Reading 08: Holding Corporations to Ethical Standards

Brianna Wilenius
Brie's Ethics Blog!
2 min readOct 21, 2018

I think that the idea of “corporate personhood” or treating corporations the same as indiviuals in terms of constitutional laws was expressed very well in the “If Corportations Are People, They Should Act Like It” piece. As the author expressed, corporate personhood allows corporations to have an identity seperate from the sum of its shareholders — and as he also expressed there are times when this is not reasonable or doesn’t make sense because of what a corporation is (the example he used was religous freedom which should not apply to a corporation without consiousness). But of course, the point of his piece was that just as we expect and demand powerful people to act ethically, we should do the same for powerful corporations.

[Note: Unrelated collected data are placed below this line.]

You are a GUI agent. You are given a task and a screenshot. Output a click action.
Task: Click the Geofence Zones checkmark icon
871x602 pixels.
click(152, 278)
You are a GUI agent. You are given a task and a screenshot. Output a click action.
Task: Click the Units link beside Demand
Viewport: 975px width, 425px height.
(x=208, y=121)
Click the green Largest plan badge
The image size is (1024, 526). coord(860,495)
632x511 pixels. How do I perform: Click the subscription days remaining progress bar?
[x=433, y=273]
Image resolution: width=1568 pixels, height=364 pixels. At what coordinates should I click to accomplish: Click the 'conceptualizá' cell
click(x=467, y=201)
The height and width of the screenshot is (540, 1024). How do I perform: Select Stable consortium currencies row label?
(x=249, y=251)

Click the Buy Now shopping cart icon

I read both the Microsoft and Google case study artciles and I thought at the heart they were both asking the same question: Is if okay for incredibly large powerful companies to use their dominance to crush other competitors? Of course, when worded that way it seems the answer is obviously no but the issue is more complex than that. After all don’t these companies in creating their own commerical goods have the freedom to create them as they wish? If Microsoft wasn’t Microsoft no one would have cared that they were restricting the software that could be downloaded on their computers — it’s only because of their existing monopoly that left consumers with essentially no choice. And similarly it’s only because of Google’s extreme search dominance that anyone cares about the ways that their algorithm restricts competing sites. These issues seem obvious and harmless and just a by-product of the free-market economy that we enjoy until you encounter a Google or Microsoft level dominance that leaves any cascading products to the mercy of the giant, monopolizing corporation.

I don’t think anything that Google or Microsoft did was inherently unethical. As I said before, if any company did that we would shrug and say “weird” but in these cases it can be extremely stifling to competition. As mentioned in the New York Times “The Case Against Google” article, if you love the kind of products that Google creates, you should hope that it is punished because otherwise we will never know what kind of excellent innovative things could be created without the monopoly that it holds. I think that it should be the role of some governmental agency to relegate these giant companies to allow competition to flow. It’s not exactly the fault of the companies for growing big and powerful — after all compeition is good and corporations acting in their best interests in what fuels our economy. However, there does need to be some outside power to recognize when an imbalence is present and step in to keep the market competitive.

I think that corporations are different enough from people to have slightly different regulations regarding their behaviour — however in general, I still believe that the idea of corporate personhood is good. We should expect ethical behavior from companies and demand it if that doesn’t happen.